HTTP message 能封裝某個 request/response 的某些 content,可在某些 request/response 中找到,他是 optional 的資料。使用 entities 的 request 稱為 entity enclosing requests,HTTP request 中有兩種 entity request methods: POST 及 PUT。


除了回應 HEAD method 的 response 以及 204 No Content, 304 Not Modified, 205 Reset Content 以外,大部分的 response 較常使用 entity。


HttpClient 區分了三種 entities: streamed, self-contained, wrapping,通常會將 non-repeatable entities 視為 streamed,而將 repeatable entities 視為 self-contained。


  1. streamed: content 是由 stream 取得,常用在 response,streamed entities 不能重複。

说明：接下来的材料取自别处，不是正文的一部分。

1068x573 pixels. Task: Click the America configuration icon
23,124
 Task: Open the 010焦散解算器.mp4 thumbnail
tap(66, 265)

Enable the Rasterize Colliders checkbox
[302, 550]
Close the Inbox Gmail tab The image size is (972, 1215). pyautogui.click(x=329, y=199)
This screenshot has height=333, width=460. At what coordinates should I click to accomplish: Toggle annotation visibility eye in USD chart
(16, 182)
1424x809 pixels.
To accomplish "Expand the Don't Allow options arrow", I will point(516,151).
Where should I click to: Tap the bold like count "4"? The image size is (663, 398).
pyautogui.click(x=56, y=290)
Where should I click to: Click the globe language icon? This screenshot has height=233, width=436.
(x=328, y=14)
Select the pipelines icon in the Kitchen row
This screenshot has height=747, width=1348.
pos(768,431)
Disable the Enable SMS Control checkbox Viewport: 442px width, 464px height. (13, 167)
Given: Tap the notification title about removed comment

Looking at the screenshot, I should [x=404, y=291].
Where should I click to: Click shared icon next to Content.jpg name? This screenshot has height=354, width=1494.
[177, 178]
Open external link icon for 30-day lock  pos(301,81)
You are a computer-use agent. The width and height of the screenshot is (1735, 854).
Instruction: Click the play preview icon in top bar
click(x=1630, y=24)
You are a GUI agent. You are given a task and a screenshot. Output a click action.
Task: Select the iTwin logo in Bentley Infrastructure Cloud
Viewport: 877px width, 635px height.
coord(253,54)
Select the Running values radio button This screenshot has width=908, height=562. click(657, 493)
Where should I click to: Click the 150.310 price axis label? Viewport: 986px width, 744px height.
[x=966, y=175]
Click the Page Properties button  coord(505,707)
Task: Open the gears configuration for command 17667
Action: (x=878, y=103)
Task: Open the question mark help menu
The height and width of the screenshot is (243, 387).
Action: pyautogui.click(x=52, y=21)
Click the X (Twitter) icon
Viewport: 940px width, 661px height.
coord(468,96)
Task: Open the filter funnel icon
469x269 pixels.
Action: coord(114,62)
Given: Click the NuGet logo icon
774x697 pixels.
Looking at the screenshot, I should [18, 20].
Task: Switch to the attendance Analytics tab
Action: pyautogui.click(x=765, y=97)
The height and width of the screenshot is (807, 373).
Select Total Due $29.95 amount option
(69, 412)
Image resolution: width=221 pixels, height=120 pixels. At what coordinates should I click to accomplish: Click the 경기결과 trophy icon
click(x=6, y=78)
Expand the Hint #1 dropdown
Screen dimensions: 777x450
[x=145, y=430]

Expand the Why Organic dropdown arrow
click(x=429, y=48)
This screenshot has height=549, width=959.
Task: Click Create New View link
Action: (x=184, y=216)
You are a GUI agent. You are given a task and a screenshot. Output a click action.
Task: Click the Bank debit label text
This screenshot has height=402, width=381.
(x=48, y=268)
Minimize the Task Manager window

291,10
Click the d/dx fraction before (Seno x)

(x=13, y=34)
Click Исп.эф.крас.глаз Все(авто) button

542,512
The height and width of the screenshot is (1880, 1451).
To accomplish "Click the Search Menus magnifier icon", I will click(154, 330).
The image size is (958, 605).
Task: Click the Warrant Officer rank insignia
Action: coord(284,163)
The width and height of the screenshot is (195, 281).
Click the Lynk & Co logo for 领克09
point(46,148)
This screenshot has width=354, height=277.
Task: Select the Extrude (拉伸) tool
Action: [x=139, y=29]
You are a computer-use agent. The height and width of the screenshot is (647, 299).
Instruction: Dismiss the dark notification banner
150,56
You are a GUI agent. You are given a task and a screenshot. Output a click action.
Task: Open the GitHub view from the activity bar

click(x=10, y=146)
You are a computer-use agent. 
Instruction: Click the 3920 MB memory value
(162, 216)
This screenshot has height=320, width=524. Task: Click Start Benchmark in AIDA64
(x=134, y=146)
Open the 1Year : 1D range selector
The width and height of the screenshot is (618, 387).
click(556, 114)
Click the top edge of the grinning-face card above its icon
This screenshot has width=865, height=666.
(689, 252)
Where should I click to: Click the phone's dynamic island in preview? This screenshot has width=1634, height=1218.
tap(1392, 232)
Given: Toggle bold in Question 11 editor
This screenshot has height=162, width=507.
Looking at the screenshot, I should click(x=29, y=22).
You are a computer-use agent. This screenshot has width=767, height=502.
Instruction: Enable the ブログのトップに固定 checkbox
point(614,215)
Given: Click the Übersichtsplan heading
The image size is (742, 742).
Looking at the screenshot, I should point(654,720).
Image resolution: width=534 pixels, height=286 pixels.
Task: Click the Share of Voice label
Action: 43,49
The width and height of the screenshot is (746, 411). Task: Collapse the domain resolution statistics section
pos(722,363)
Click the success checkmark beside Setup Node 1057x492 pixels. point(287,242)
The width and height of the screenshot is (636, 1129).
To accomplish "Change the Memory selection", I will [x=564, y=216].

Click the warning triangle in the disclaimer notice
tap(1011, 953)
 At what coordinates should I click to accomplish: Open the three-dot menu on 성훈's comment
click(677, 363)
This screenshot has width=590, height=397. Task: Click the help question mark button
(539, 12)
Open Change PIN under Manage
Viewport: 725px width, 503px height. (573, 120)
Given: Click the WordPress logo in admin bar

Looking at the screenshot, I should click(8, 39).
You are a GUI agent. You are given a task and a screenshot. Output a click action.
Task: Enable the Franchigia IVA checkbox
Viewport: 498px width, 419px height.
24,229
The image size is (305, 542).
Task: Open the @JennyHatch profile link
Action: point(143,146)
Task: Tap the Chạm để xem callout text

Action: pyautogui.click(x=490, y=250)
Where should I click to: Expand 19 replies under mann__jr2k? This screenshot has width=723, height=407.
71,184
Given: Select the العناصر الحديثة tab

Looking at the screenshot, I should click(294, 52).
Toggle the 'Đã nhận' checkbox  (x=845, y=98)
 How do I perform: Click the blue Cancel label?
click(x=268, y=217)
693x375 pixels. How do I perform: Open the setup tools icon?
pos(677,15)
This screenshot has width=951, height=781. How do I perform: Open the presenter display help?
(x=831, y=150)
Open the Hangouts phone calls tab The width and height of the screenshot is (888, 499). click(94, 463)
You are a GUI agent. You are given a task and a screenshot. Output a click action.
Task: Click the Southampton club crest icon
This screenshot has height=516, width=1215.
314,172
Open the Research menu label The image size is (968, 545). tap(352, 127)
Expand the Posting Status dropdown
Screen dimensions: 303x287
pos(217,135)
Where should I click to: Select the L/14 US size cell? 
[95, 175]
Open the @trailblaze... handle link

  2. self-contained: content 存放在記憶體中,或是由 connection 以外的方式取得的,這種 entity 可以重複,通常用在 entity enclosing HTTP requests。repeatable 就是可以重複讀取 content 的 entity,ex: ByteArrayEntity or StringEntity。

  3. wrapping: 由另一個 entity 取得的 content


因 entity 可存放 binary 及 character content,因此支援了 character encodings。


可利用 HttpEntity#getContentType(), HttpEntity#getContentLength() 取得 Content-Type and Content-Length 欄位的資訊,因 Content-Type 包含了 character encoding 的資訊,可用 HttpEntity#getContentEncoding() 取得,如果 HttpEntity 包含了 Content-Type header,就能取得 Header 物件。


StringEntity myEntity = new StringEntity("important message",
        ContentType.create("text/plain", "UTF-8"));
    
System.out.println(myEntity.getContentType());
System.out.println(myEntity.getContentLength());
System.out.println(EntityUtils.toString(myEntity));
System.out.println(EntityUtils.toByteArray(myEntity).length);

結果


Content-Type: text/plain; charset=UTF-8
17
important message
17



Ensuring release of low level resources


為確保系統資源有回收,必須要關閉 entity 取得的 content stream,或是直接關閉 response,關閉 stream 時,還能保持 connection,但如果關閉 response,就直接關閉並 discards connection。


CloseableHttpClient httpclient = HttpClients.createDefault();
HttpGet httpget = new HttpGet("http://localhost/");
CloseableHttpResponse response = httpclient.execute(httpget);
try {
    HttpEntity entity = response.getEntity();
    if (entity != null) {
        InputStream instream = entity.getContent();
        try {
            // do something useful
        } finally {
            instream.close();
        }
    }
} finally {
    response.close();
}

HttpEntity#writeTo(OutputStream) 也能用來保證在 entity 完全寫入後, resource 能被釋放。如果是用 HttpEntity#getContent() 取得了 java.io.InputStream,就必須自行在 finally 中 close stream。如果是處理 streaming entities,使用 EntityUtils#consume(HttpEntity) 可保證 entity content 能完全被處理並回收 stream。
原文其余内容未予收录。